# WHAT YOU HAVE TO DO
Rewrite the items below as a JSON list of strings, one string per line with blank lines omitted and pictures left out, beginning at the start of the items and stopping after the line that contains "(x=395, y=569)".

# Document and screenshot pointing items
## Start

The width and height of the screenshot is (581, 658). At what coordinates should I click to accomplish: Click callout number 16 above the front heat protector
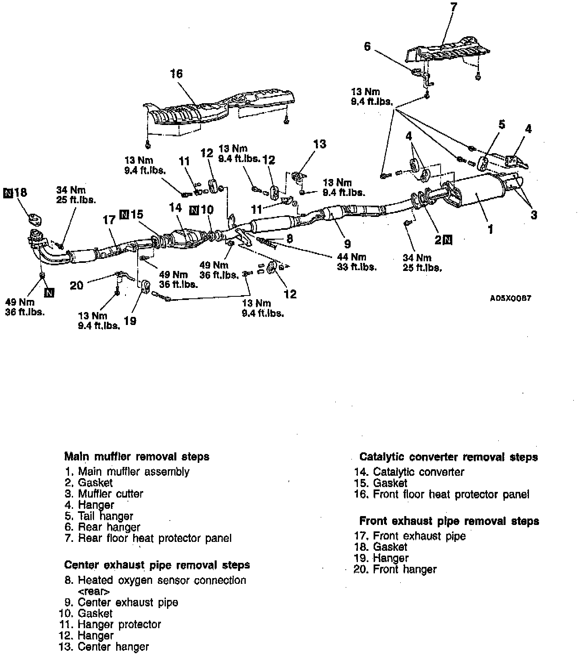(x=176, y=74)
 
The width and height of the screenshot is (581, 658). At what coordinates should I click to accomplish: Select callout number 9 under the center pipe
(x=347, y=244)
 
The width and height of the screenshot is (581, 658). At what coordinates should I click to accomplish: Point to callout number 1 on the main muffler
(x=490, y=229)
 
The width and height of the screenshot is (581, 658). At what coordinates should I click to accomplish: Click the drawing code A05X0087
(x=510, y=298)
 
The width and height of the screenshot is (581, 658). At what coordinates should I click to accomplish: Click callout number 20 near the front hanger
(x=76, y=285)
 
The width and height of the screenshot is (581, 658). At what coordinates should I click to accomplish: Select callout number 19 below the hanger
(x=130, y=321)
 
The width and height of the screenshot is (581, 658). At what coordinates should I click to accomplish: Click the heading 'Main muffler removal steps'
(x=137, y=457)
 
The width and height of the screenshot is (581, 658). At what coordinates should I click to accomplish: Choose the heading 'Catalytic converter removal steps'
(x=448, y=457)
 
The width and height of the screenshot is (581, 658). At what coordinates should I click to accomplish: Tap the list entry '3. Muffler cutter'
(x=104, y=494)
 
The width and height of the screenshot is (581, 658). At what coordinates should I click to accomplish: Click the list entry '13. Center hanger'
(x=103, y=647)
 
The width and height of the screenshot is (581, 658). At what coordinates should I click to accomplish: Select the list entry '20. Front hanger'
(x=395, y=569)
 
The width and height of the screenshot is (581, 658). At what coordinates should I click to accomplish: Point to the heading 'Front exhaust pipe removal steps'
(x=449, y=521)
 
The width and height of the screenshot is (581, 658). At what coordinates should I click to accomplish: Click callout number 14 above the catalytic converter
(x=176, y=208)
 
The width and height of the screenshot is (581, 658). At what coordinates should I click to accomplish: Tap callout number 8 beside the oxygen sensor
(x=289, y=238)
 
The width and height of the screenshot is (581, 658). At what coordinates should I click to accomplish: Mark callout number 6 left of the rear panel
(x=367, y=46)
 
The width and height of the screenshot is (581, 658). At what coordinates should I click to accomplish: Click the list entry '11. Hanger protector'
(x=109, y=625)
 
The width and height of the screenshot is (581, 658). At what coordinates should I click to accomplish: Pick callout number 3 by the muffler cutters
(x=534, y=214)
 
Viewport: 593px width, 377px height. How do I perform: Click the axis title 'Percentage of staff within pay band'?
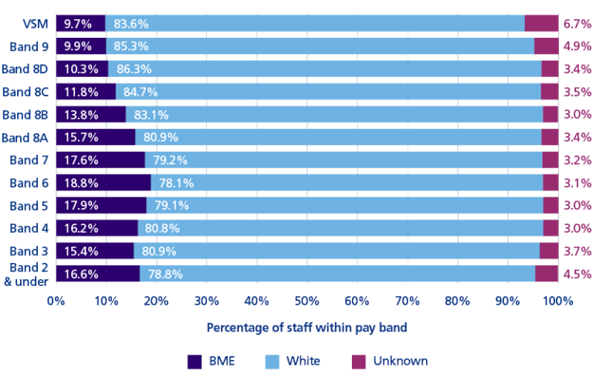(x=307, y=327)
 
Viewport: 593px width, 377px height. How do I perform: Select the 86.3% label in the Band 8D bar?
(x=134, y=69)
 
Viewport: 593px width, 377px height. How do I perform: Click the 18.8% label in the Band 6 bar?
(x=80, y=183)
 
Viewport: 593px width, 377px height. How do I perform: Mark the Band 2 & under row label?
(x=28, y=274)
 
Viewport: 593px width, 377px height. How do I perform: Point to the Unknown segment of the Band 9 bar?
(x=546, y=46)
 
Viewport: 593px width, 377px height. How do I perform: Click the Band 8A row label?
(x=28, y=137)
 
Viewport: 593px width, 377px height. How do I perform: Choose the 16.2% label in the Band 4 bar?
(x=80, y=228)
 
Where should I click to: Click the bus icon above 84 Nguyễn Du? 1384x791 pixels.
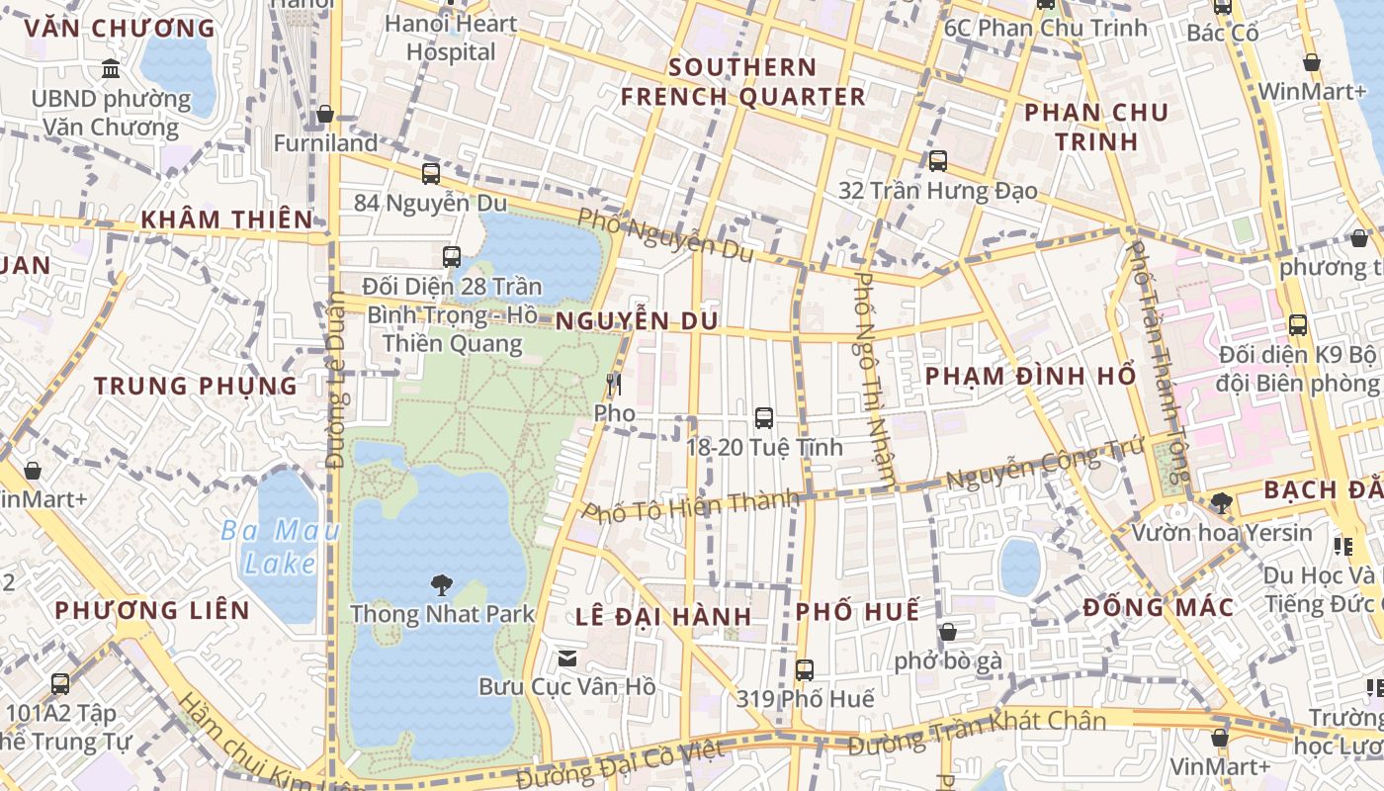coord(431,174)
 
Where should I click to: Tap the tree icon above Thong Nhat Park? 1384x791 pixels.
coord(442,584)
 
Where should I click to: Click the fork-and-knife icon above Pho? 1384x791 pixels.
coord(614,384)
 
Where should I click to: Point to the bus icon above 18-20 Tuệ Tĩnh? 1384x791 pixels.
coord(764,418)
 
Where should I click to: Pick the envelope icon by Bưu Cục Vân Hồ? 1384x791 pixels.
coord(567,658)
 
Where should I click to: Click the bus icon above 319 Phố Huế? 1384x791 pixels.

## End

# ANSWER FOR THE TASK
[
  "The width and height of the screenshot is (581, 658). At what coordinates should I click to accomplish: Click callout number 16 above the front heat protector",
  "(x=176, y=74)",
  "The width and height of the screenshot is (581, 658). At what coordinates should I click to accomplish: Select callout number 9 under the center pipe",
  "(x=347, y=244)",
  "The width and height of the screenshot is (581, 658). At what coordinates should I click to accomplish: Point to callout number 1 on the main muffler",
  "(x=490, y=229)",
  "The width and height of the screenshot is (581, 658). At what coordinates should I click to accomplish: Click the drawing code A05X0087",
  "(x=510, y=298)",
  "The width and height of the screenshot is (581, 658). At what coordinates should I click to accomplish: Click callout number 20 near the front hanger",
  "(x=76, y=285)",
  "The width and height of the screenshot is (581, 658). At what coordinates should I click to accomplish: Select callout number 19 below the hanger",
  "(x=130, y=321)",
  "The width and height of the screenshot is (581, 658). At what coordinates should I click to accomplish: Click the heading 'Main muffler removal steps'",
  "(x=137, y=457)",
  "The width and height of the screenshot is (581, 658). At what coordinates should I click to accomplish: Choose the heading 'Catalytic converter removal steps'",
  "(x=448, y=457)",
  "The width and height of the screenshot is (581, 658). At what coordinates should I click to accomplish: Tap the list entry '3. Muffler cutter'",
  "(x=104, y=494)",
  "The width and height of the screenshot is (581, 658). At what coordinates should I click to accomplish: Click the list entry '13. Center hanger'",
  "(x=103, y=647)",
  "The width and height of the screenshot is (581, 658). At what coordinates should I click to accomplish: Select the list entry '20. Front hanger'",
  "(x=395, y=569)"
]